1. YAZARLAR

  2. Sevgül Uludağ

  3. Paşaköy’de yeni kazılar...
Sevgül Uludağ

Sevgül Uludağ

0090 542853 8436/00357 99 966518

Paşaköy’de yeni kazılar...

A+A-

Kayıplar Komitesi, Paşaköy’de (Aşşa) yeni bir kazı başlattı.

Adamızın kuzeyinde ve güneyinde kesintisiz biçimde yürütülmekte olan kazılarda gerek 1963-64, gerekse 1974 “kaybı” Kıbrıslıtürkler’le Kıbrıslırumlar’ın gömü yerleri aranıyor ve Kayıplar Komitesi’nin kazı ekipleri, iki toplumdan arkeologların birlikte çalışmalarıyla yürütülüyor.

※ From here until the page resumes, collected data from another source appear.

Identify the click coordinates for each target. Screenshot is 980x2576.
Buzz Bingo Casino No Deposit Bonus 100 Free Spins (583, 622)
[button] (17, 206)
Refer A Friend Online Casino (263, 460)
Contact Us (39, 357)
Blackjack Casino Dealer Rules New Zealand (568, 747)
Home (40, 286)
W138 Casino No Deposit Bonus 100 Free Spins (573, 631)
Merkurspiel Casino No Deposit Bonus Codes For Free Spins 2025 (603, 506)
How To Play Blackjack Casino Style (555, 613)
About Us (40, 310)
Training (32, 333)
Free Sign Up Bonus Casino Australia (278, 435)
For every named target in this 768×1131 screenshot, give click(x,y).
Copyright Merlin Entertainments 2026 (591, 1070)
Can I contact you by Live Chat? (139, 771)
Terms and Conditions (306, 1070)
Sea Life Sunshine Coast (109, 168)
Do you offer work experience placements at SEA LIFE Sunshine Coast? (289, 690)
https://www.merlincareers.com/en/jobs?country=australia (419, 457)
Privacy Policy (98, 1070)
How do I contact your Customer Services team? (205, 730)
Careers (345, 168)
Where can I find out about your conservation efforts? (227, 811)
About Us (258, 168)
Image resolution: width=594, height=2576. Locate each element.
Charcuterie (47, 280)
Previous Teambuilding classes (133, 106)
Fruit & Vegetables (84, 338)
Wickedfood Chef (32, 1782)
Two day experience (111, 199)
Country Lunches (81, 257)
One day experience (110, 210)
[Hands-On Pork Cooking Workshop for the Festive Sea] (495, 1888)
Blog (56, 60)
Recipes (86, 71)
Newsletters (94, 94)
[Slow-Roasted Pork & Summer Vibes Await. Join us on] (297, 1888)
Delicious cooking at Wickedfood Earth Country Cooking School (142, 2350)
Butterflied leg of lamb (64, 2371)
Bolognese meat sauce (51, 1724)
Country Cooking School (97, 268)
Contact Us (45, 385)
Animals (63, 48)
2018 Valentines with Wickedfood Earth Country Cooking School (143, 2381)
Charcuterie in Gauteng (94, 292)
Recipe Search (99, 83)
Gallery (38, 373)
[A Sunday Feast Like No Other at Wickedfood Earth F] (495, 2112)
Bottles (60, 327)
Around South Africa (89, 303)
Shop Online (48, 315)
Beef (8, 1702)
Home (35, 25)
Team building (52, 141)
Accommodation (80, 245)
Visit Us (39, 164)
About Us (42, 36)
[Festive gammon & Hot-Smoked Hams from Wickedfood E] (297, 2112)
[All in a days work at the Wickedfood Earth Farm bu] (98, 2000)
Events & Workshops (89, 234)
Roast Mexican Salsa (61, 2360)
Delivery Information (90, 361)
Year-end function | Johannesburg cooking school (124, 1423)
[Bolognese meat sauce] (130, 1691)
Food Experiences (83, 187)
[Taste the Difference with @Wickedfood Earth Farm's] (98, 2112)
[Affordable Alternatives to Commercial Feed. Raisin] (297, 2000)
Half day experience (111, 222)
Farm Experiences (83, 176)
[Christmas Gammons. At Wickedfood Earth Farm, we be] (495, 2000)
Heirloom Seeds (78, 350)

Bu hafta yürütülmekte olan kazılardaki son durumu, Kayıplar Komitesi Kıbrıslıtürk Üye Ofisi Kazılar Koordinatörü Arkeolog Gülseren Baranhan’a sorduk... Baranhan’ın verdiği bilgilere göre, kazılarda son durum şöyle:

***  Paşaköy’de (Aşşa) 1963-64 kaybı iki Kıbrıslıtürk’ün bir kuyuya atılmış olabileceği bilgisi üzerine bölgede kazı çalışmalarına başlanmıştır...

***  Gaziköy’de (Afanya), 1974 kaybı 9 Kıbrıslırum'un bir kuyuya atılmış olabileceği bilgisi üzerine bölgede yürütülen kazı çalışmaları tamamlanmıştır. Herhangi bir kalıntıya rastlanmamıştır.

***  Petra tu Digeni/Yeniceköy’de, 1974 kaybı 2-8 Kıbrıslırum'un ovada, bir zeytin ağacının çevresinde gömülmüş olduğu bilgisi ile başlatılan kazı çalışmalarında dağınık halde insan kalıntılarına ulaşılmıştır. Çalışmalar tüm hızıyla devam etmektedir.

***  Kondea/Türkmenköy’de 1974 kaybı bir Kıbrıslırum'un, Türkmenköy-Dörtyol yolunun batısındaki askeri hendeğin içine gömülmüş olduğu bilgisi ile başlatılan kazı çalışmaları halen devam etmektedir.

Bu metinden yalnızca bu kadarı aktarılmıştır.